* _What to produce_
Copy exactly the lines from the one containing "Task: Click Lado Oeste's profile picture" through the last line of the records below, both included, and leave out the pictures.

(Dataset excerpts)

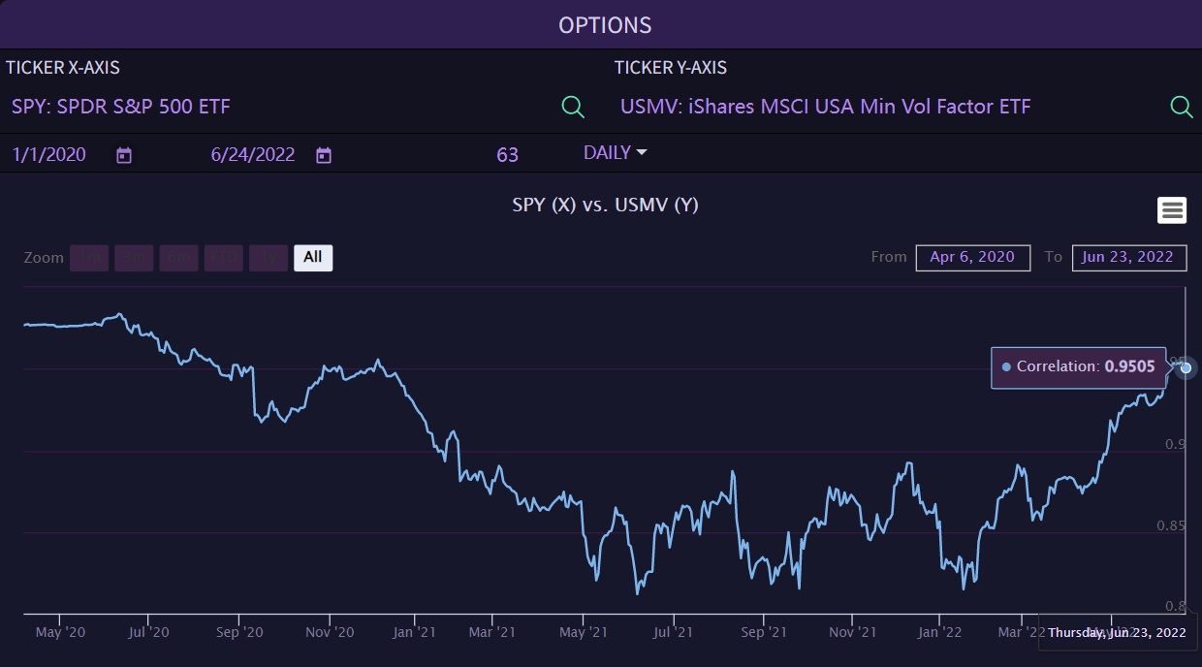Image resolution: width=1202 pixels, height=667 pixels.
Task: Click the highlighted data point on correlation line
Action: click(x=1186, y=367)
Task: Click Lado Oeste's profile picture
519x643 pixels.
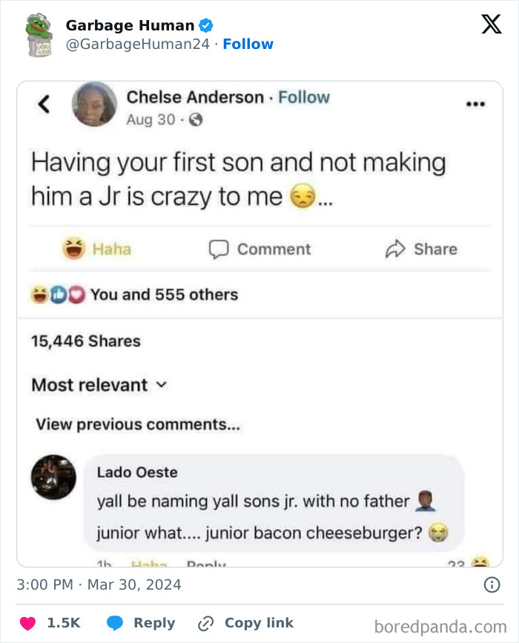Action: (53, 478)
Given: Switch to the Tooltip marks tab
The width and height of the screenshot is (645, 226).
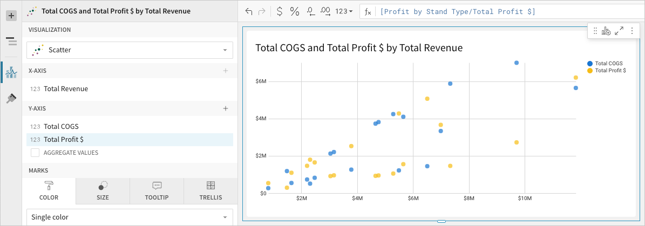Looking at the screenshot, I should pos(157,191).
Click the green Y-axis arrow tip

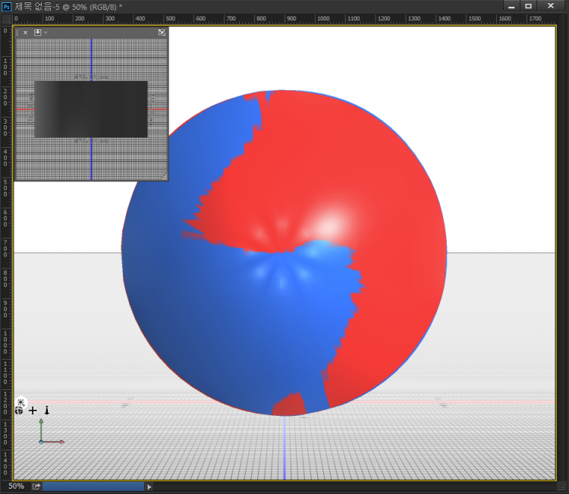41,420
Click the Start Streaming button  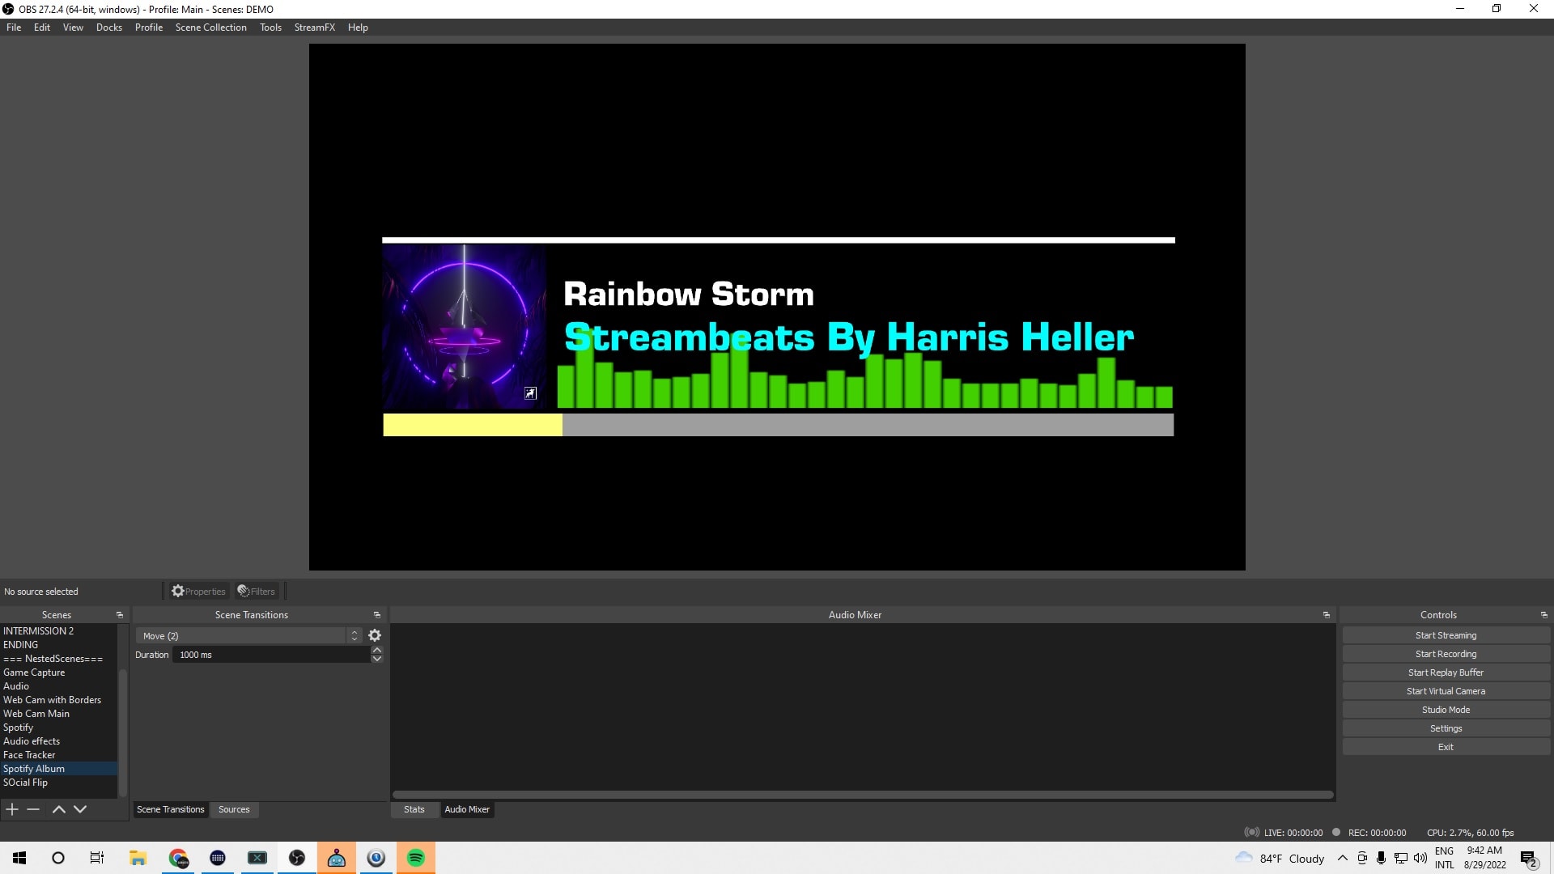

* _Task response_
Task: Click Lado Oeste's profile picture
519x643 pixels.
Action: (53, 478)
Given: Switch to the Tooltip marks tab
The width and height of the screenshot is (645, 226).
Looking at the screenshot, I should pos(157,191).
Click the green Y-axis arrow tip

41,420
Click the Start Streaming button  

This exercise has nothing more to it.